I am leery of people saying that kids need teachers. But here are three instances where I sort of like the idea.

1. Train kids for jobs that don’t exist.
Sixty-five percent of today’s kids will have jobs that don’t exist today. So there is little point in training them to do the jobs we can already do—after all, there will be an entire Gen-Y, aging workforce to take those jobs. It makes more sense to me to train for jobs that don’t exist, and the best path to those jobs would be today’s teen tastemakers, since they will be the future high-spending (or not) consumers and ladder-climbing (or not) middle managers of their time.

DIY.org is a site helps kids form lesson plans to teach other kids. You can learn about how to make a duct tape wallet. And there are 40,000 members. YouTube is geared more and more toward how-to videos. YouTube is a teaching tool to teach things we’d never dream needed teaching, which means it’s a great way to learn skills for jobs you can’t imagine will need doing.

If you free your kids from working on the things you think are important, it’s much more likely they’ll find the things that are important for their generation.

2. Put preschools in nursing homes.
As soon as I heard the idea of preschools and nursing homes combined, I loved it. Of course I think preschool is unnecessary for education, but I see how it’s a babysitting service we are not likely to give up. So, in that respect, I like that we are taking two populations that are deemed not useful enough to keep in the home all day, and we are making them useful to each other.

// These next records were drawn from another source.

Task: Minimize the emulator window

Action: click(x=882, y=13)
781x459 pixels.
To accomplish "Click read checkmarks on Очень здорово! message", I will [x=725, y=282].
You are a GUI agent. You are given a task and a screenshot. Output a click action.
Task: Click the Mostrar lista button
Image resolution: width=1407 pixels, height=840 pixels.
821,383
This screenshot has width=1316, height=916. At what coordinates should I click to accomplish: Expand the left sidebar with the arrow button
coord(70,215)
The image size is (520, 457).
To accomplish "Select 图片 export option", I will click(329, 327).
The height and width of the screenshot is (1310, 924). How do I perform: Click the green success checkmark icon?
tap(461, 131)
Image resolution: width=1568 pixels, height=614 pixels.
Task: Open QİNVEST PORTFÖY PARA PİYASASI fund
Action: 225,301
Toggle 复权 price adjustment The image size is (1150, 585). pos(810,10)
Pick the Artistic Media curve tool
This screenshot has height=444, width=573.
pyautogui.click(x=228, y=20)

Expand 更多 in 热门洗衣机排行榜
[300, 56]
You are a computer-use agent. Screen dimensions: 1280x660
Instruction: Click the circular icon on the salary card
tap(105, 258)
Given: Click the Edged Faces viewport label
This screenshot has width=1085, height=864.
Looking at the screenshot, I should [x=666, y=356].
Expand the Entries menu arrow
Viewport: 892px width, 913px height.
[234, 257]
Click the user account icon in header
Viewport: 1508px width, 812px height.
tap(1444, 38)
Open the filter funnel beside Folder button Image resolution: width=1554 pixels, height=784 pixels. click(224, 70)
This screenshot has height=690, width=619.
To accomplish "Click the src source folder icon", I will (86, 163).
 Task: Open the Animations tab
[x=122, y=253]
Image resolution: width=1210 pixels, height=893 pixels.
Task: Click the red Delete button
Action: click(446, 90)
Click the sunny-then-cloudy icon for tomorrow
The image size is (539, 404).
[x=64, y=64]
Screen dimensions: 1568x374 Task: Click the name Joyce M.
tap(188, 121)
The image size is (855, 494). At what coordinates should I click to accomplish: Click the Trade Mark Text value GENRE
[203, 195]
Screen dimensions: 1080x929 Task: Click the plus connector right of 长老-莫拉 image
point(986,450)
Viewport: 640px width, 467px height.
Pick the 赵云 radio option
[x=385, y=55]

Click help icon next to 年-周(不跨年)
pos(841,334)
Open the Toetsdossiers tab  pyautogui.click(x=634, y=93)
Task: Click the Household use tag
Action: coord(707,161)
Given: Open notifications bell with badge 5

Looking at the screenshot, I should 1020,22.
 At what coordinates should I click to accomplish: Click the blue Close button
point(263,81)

I remember how much I got from my grandparents and great grandparents and I see that today kids are largely insulated from the oldest members of society. I also see that when my kids go to the local nursing home to play music, the residents love to see them.

If both the children and the adults are going to be separated from their families, bringing them all together seems like a good thing for both groups.

3. Teach forging as a path to learning.
Foraging is the unschooling for food. Think about it: do you need a book in school in order for the book to be educational? No. So do you need food to be in a grocery store for it to be edible? Of course not.

So, teaching kids to pick their own food—in a park, on the side of the road, in the backyard—gives them a feeling of self-reliance and freedom in a way that teaching kids to pick their own interests gives them the feeling of self-reliance and freedom.

I love this new app for foraging. But the truth is that foraging is just like unschooling in that nothing happens at first. At first we don’t trust ourselves because we’ve been taught that someone has to do it for us, that we can’t decide for ourselves.

But I can tell you that after walking around our farm for five years, I’ve become comfortable serving weeds for dinner. Dandelions, pig weed, stinging nettles. And if I mix in some edible flowers even the boys will eat weed salad for supper.